Id. at 735-736 (2) (citations and punctuation omitted).
6
In this case, the substance of the allegations of the amended complaints of
February 2012 clearly asserted claims against the estate and Bullard as administrator
of the estate. Thus, prior to the expiration of the statute of limitations, the proper
defendant, with the court’s permission, was actually added as a party and served with
the complaints. Under these circumstances, we conclude that the trial court properly
allowed Robinson and Mayes to amend their pleadings. “[T]he important thing to
remember is that under the Civil Practice Act a party is to be given notice and the
opportunity to amend defective pleadings where such notice will facilitate decision
on the merits.
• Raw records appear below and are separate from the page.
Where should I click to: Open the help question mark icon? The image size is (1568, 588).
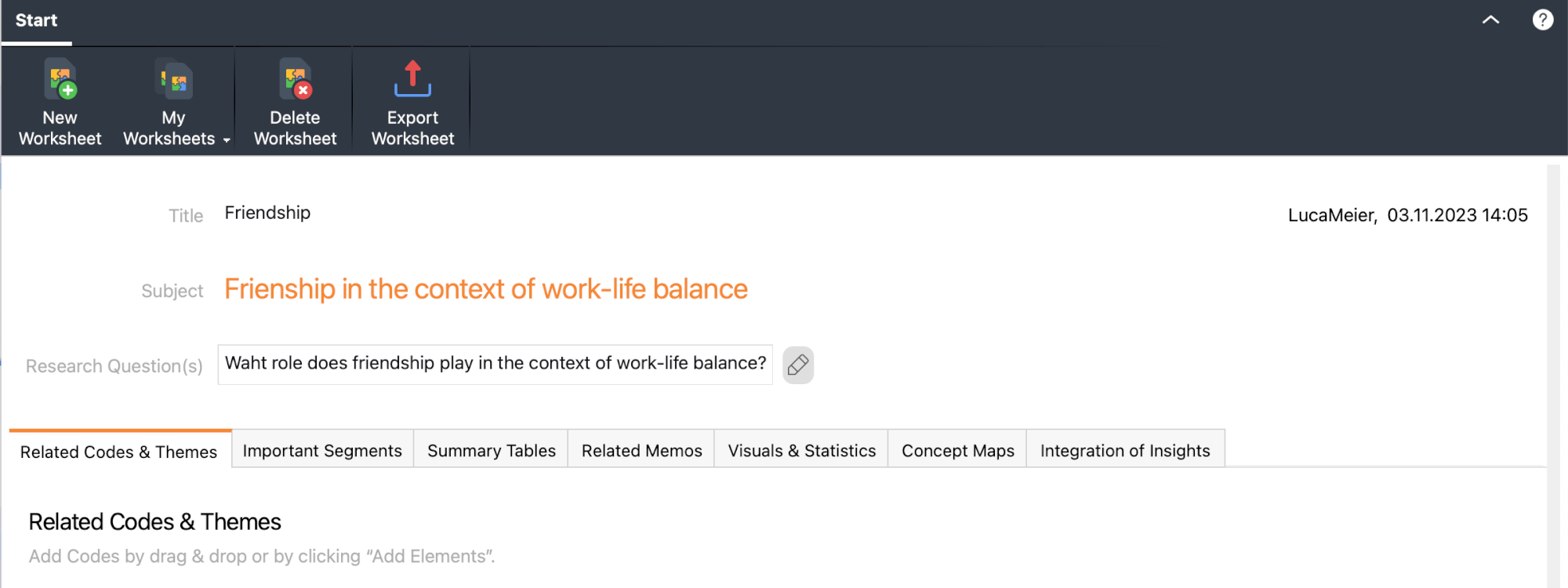(x=1542, y=20)
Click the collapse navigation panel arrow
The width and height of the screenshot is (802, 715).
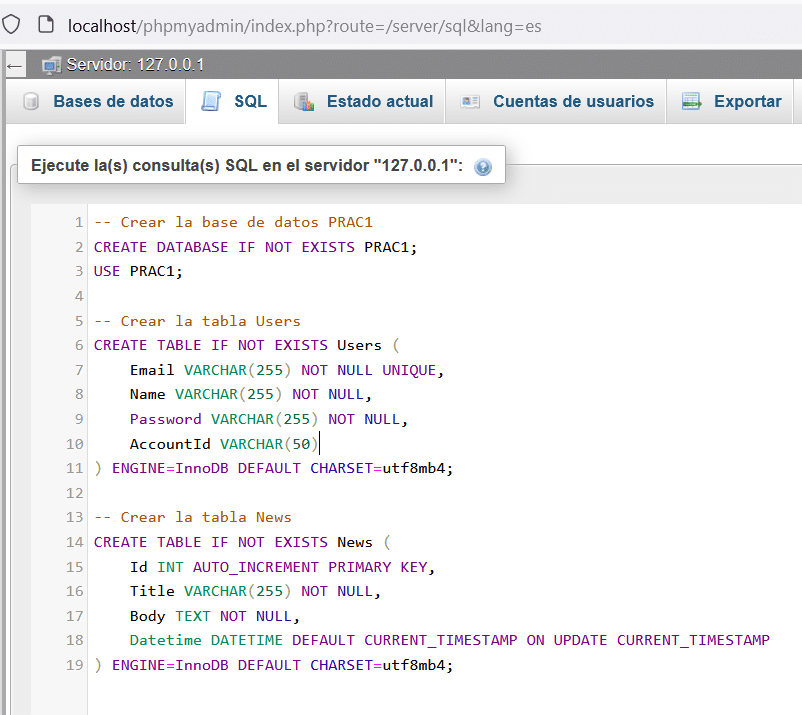(15, 66)
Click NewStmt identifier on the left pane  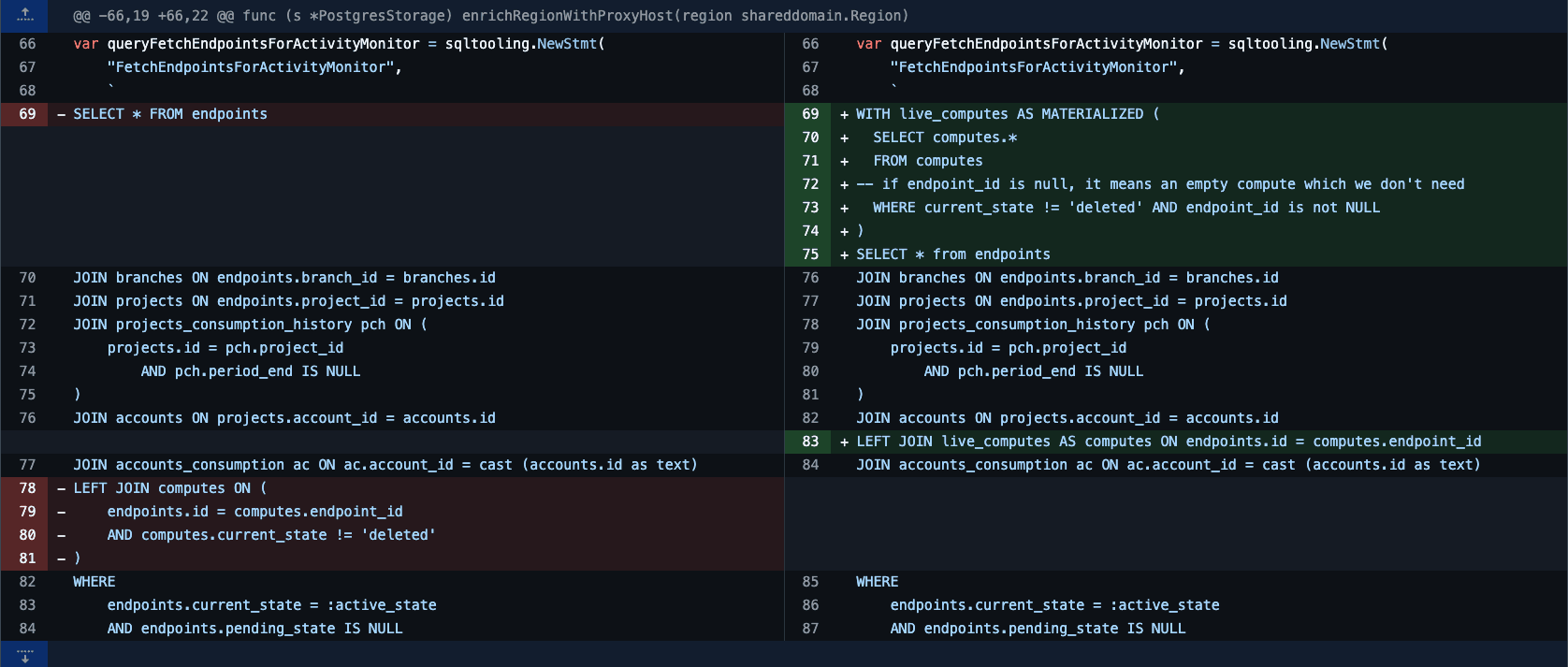(566, 44)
The Civil Practice Act does not penalize a party irrevocably for one
misstep in pleading.” Id. at 738 (3) (citation omitted). See also OCGA § 9-11-15 (a)
(leave of court to amend pleadings shall be freely given when justice so requires).
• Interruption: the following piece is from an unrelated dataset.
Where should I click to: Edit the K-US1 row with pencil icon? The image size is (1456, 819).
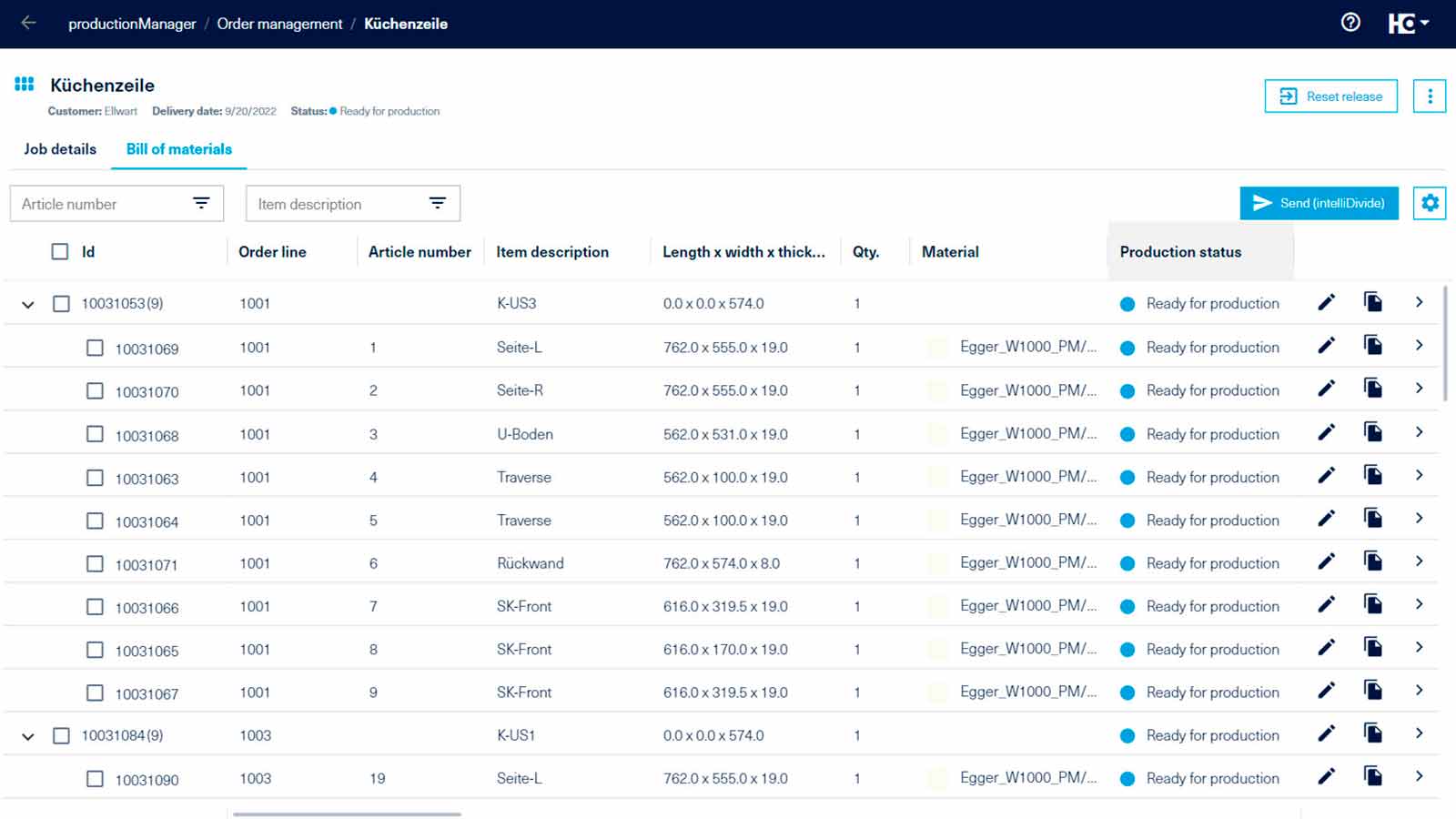pos(1327,733)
Moreover, even if the first amended complaints were deemed to name the
wrong defendant, in January 2013, after expiration of the statute of limitations,
Robinson and Mayes amended their complaints, with the court’s permission, to
expressly add estate administrator Bullard as a defendant. The CPA authorizes such
amendments.
Whenever the claim or defense asserted in the amended pleading arises
out of the conduct, transaction, or occurrence set forth or attempted to
be set forth in the original pleading, the amendment relates back to the
7
date of the original pleading. An amendment changing the party against
whom a claim is asserted relates back to the date of the original
pleadings if the foregoing provisions are satisfied, and if within the
period provided by law for commencing the action against him the party
to be brought in by amendment (1) has received such notice of the
institution of the action that he will not be prejudiced in maintaining his
defense on the merits, and (2) knew or should have known that, but for
a mistake concerning the identity of the proper party, the action would
have been brought against him.
OCGA § 9-11-15 (c).
Here, Bullard received actual notice of the actions and thus will not be
prejudiced in maintaining a defense, and he knew or should have known that but for
any mistake concerning the identity of the proper party, the actions would have been
brought against him as administrator of Jester’s estate. Thus, the January 2013
amendments related back to the date of the original pleadings filed before the statute
of limitations.
We can see no injustice in permitting the amendment to the pleadings
here so as to substitute as the party [defendant the administrator of the
estate] – the real party in interest – for the [deceased] individual. . . . No
problem of service exists. . . . The defendant was not misled or
deceived. . . . [W]e hold that [the amendments were] authorized under
the liberal policy of the CPA.
Franklyn Gesner Fine Paintings, supra at 539-540.
8
Because the original actions were commenced prior to expiration of the statute
of limitations, they were subject to renewal after Robinson and Mayes voluntarily
dismissed them without prejudice. OCGA § 9-2-61 (a) provides:
When any case has been commenced in either a state or federal court
within the applicable statute of limitations and the plaintiff discontinues
or dismisses the same, it may be recommenced in a court of this state or
in a federal court either within the original applicable period of
limitations or within six months after the discontinuance or dismissal,
whichever is later, subject to the requirement of payment of costs in the
original action as required by subsection (d) of Code Section 9-11-41;
provided, however, if the dismissal or discontinuance occurs after the
expiration of the applicable period of limitation, this privilege of
renewal shall be exercised only once.
Here, Robinson and Mayes filed the renewal actions less than two months after they
had dismissed their original actions. Consequently, contrary to the trial court’s ruling,
the renewal actions were proper and are not barred by the statute of limitations.
Judgments reversed. Ellington, P. J., and Dillard, J., concur.